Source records
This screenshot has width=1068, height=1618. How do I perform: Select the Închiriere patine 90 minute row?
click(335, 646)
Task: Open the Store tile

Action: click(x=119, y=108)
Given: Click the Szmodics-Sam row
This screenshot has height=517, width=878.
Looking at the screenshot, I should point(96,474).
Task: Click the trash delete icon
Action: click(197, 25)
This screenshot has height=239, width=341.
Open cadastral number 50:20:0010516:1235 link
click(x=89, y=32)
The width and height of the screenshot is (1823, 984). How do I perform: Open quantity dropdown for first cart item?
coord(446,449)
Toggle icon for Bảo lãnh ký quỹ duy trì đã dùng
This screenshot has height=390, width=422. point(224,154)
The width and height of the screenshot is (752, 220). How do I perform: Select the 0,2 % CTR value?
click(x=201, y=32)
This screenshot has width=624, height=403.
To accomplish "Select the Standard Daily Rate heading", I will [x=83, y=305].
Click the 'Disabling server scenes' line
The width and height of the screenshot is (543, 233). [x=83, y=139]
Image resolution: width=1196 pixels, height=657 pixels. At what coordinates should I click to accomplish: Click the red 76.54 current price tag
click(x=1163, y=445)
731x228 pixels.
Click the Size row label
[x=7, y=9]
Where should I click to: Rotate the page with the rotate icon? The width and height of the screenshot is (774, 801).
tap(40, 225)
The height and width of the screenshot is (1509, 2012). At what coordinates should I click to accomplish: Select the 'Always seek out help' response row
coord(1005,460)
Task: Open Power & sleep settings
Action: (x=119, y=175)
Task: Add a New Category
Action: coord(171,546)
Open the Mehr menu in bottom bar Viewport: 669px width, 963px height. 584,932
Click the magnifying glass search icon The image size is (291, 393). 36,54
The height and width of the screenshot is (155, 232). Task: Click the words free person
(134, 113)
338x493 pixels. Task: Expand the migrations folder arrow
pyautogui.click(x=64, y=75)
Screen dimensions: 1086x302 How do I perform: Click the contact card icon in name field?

▶ Activity
The answer must be the lines from the one containing "The height and width of the screenshot is (155, 232)." to the final line of the data above, copied exactly, both included, with nothing added.

▶ Exercise response
The height and width of the screenshot is (155, 232). Task: Click the words free person
(134, 113)
338x493 pixels. Task: Expand the migrations folder arrow
pyautogui.click(x=64, y=75)
Screen dimensions: 1086x302 How do I perform: Click the contact card icon in name field?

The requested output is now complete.